Capability Supported Notes
Upstream Table Storage Engine HEAP / MARS3
Upstream Table Distribution Type Hash / Random / Segment Set Does not support master-only or replicated tables as upstream tables
Upstream Table Partitioning Supported
Stream Table Storage Engine HEAP / MARS3 / AO
Stream Table Distribution Key Flexible choice, can differ from upstream Best practice: use the same distribution key. For aggregate streams, matching keys enable localized computation
Stream Table Storage Properties Independent selection of engine, partitioning, and distribution key
Multi-Column Upstream Tables Supported Supports upstream tables with ≥ 300 columns
Multiple Streams per Table Supported Multiple streams can share the same upstream table. "One table" refers to the same upstream source
Dimensional Enrichment Supported Supports joining ≥ 10 dimension tables
Aggregation Supported Supports grouping by ≥ 32 fields. Internally combines multiple field types into a composite type for aggregation
Upstream Table DDL Not Supported Creating indexes on upstream tables has no effect on downstream streams. Dropping indexes may break stream execution
Stream Table DDL Not Supported DDL operations on stream table columns (e.g., ADD/DROP COLUMN) are not supported. Rebuild the stream if changes are needed. Note: If the upstream table also undergoes DDL, stream rebuild is recommended
Stream Table Indexes Supported Indexes can be independently created and maintained on stream tables
Dimension Filtering Supported Supports filter conditions on dimension tables during dimensional enrichment
Failover Support Supported Streams continue working after segment failover. However, a small number of transactions at the switchover point may be lost
Performance Overhead Minimal impact on upstream write performance; stream results updated within seconds
Large Transaction Handling Supported Optimized batching and memory usage during transaction log decoding improves stability for large transactions. However, use streaming cautiously on tables with frequent large transactions
Historical Data Processing Supported Use WITH DATA when creating a stream to process existing upstream data. If the upstream table is very large, this creates a long-running transaction that blocks creation of other streams until completion
Stream-to-Stream JOIN Supported Supports non-equi joins. Upstream tables may have different distribution keys. Stream and upstream tables can have different distribution keys

Additional Notes

  1. Stream table objects cannot be retrieved via JDBC metadata. Use dedicated SQL statements to query them.

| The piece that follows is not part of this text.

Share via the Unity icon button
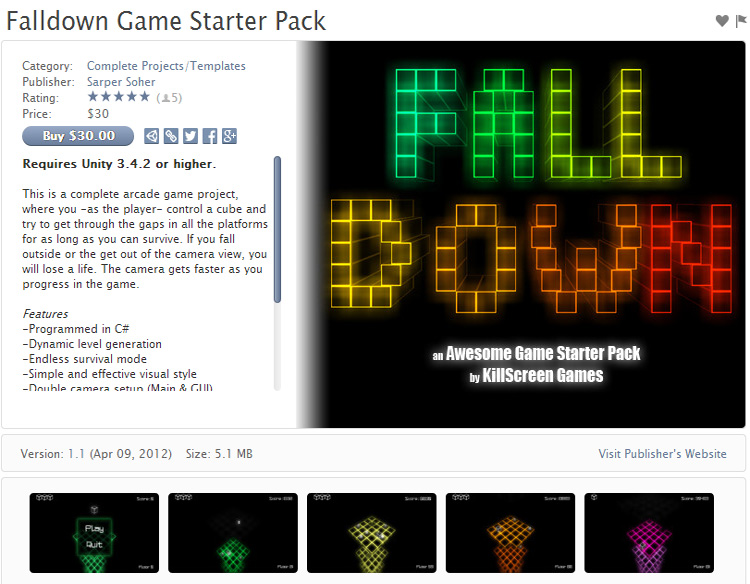Screen dimensions: 750x584 click(x=152, y=136)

  2. Only superusers can create stream objects.

  3. The SELECT clause in stream definition must not contain duplicate column names. Especially for aggregate streams using aggregate functions, assign unique aliases such as select avg(col1) as avg_col1, avg(col2) as avg_col2. Alternatively, use column projection in the CREATE STREAM statement.

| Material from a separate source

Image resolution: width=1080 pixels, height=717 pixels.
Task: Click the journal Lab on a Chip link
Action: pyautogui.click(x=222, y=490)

  4. Avoid direct DML operations on stream tables (controlled by GUC mx_stream_internal_modify).

  5. WITH clauses are not allowed in stream definitions.

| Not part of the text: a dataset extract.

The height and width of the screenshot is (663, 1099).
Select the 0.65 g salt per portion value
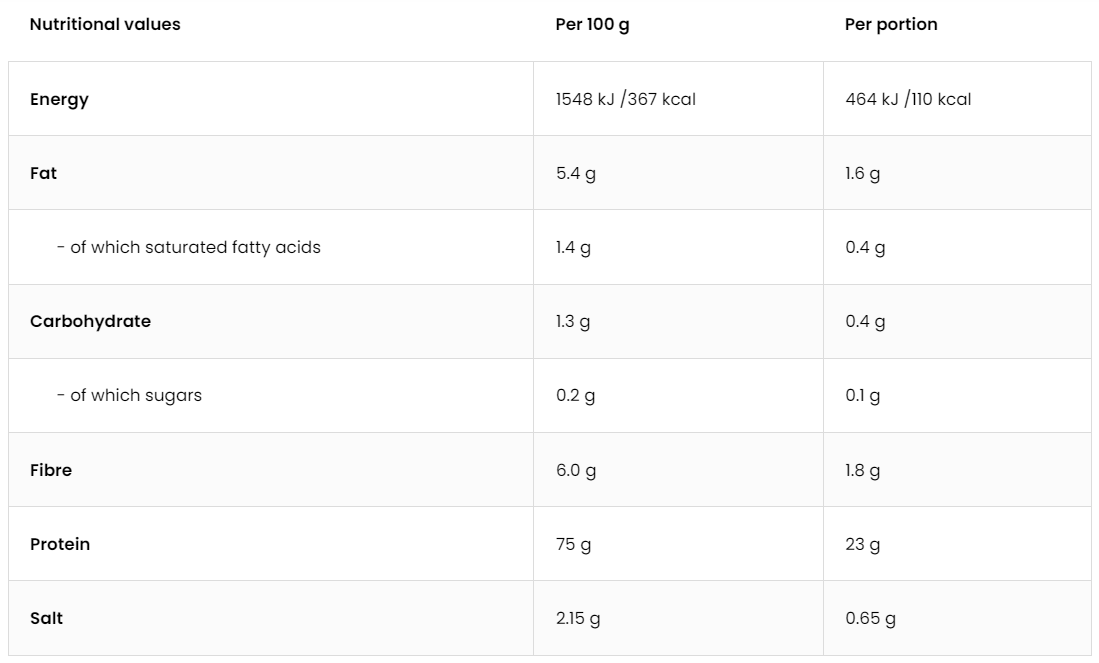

  6. Aggregate Stream Restrictions:

    • Only one FROM STREAMING clause is allowed in the stream definition.
    • The GROUP BY key must include all distribution keys of the corresponding stream table.
    • Global aggregation without GROUP BY is not allowed.
    • HAVING clause is not supported. Nested subqueries with outer WHERE filters cannot simulate HAVING.
    • Aggregate expressions cannot be reused in further expressions. For example, avg(col1)+1 is invalid, but avg(col+1) is allowed.
  7. Stream-to-Stream JOIN Restrictions:

    • GROUP BY is not allowed in stream-to-stream JOIN computations.
    • Only equi INNER JOIN between two upstream tables is supported. UNION, LEFT JOIN, or joins with non-streaming tables are not supported.
    • Aggregate functions such as DISTINCT, SUM, MAX are not allowed.
    • Window functions are not supported.
    • ORDER BY clause is not supported.
  8. In multi-level streaming pipelines, intermediate streams cannot be aggregate streams.